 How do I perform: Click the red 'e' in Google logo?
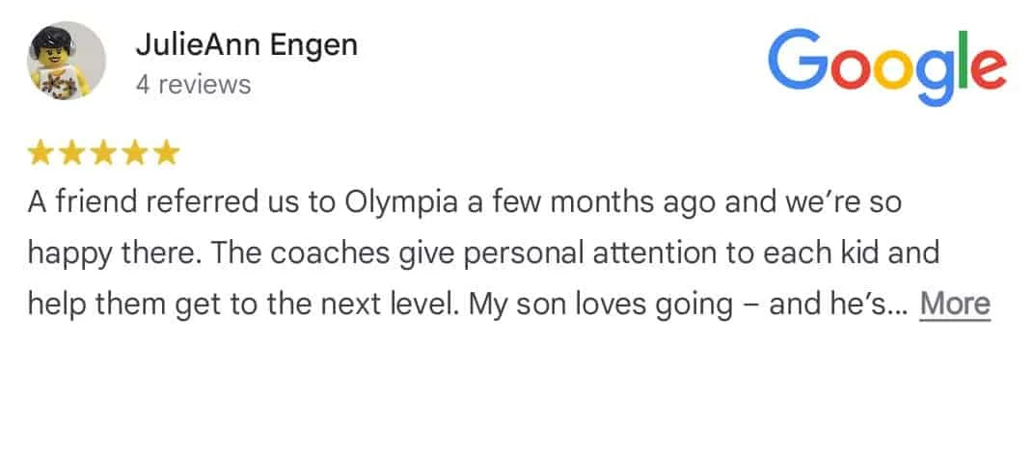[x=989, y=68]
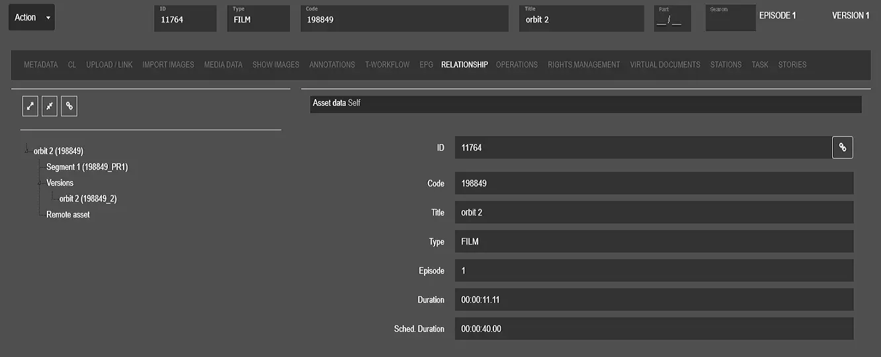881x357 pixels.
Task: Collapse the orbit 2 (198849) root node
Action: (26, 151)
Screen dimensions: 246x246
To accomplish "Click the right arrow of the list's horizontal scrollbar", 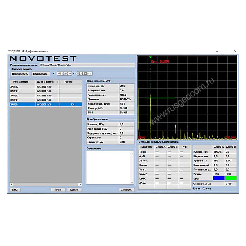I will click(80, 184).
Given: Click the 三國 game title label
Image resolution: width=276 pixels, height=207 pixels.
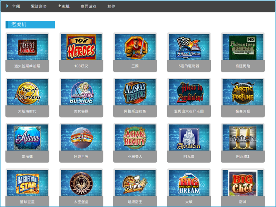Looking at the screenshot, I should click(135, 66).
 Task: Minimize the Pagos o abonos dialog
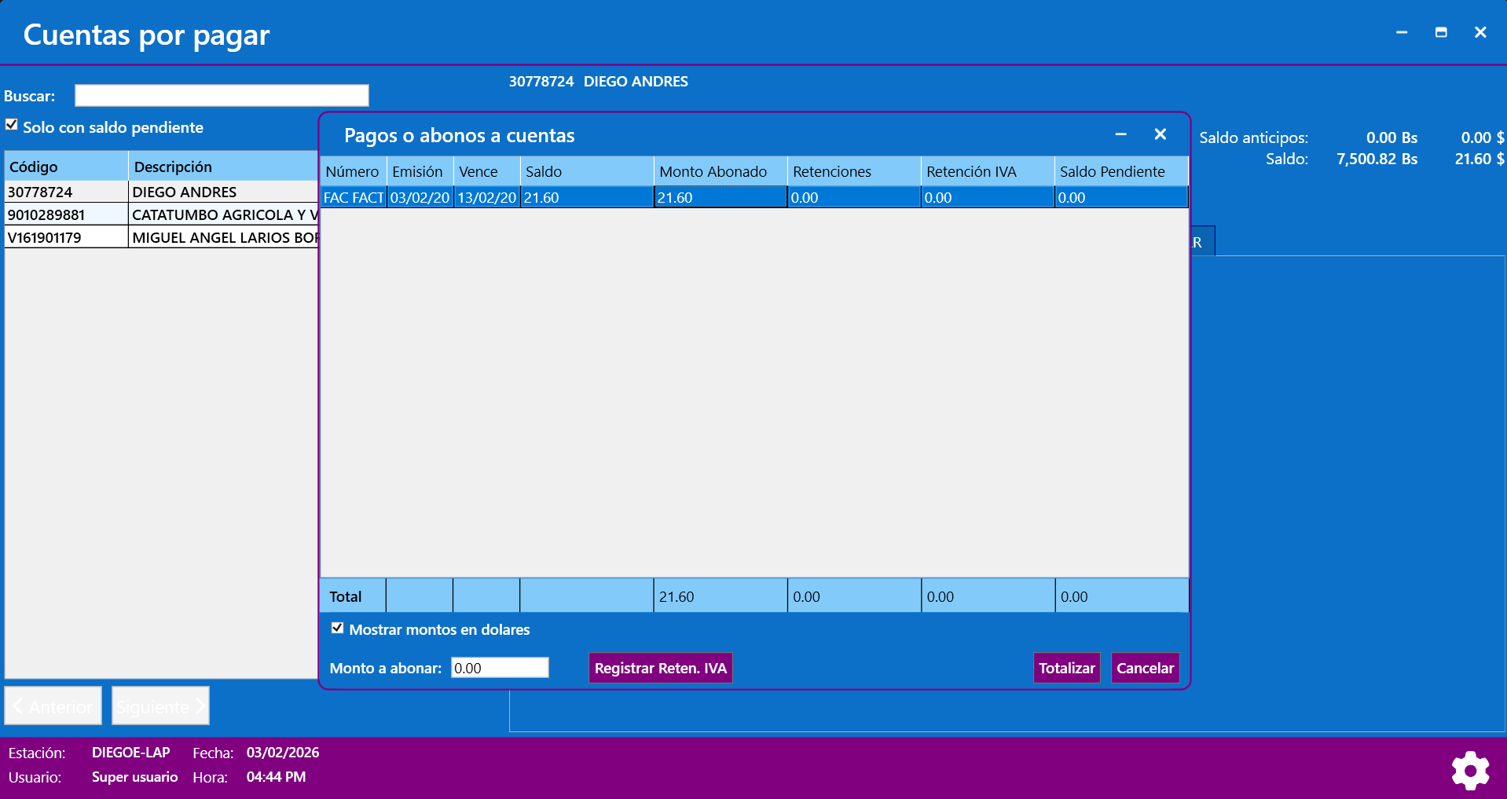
________
■ What is being asked: Excluding pictures, copy exactly the lines from the line containing "Image resolution: width=276" through the last line of the data, inclusive.

■ Task answer:
Image resolution: width=276 pixels, height=207 pixels.
Looking at the screenshot, I should click(135, 66).
 Task: Minimize the Pagos o abonos dialog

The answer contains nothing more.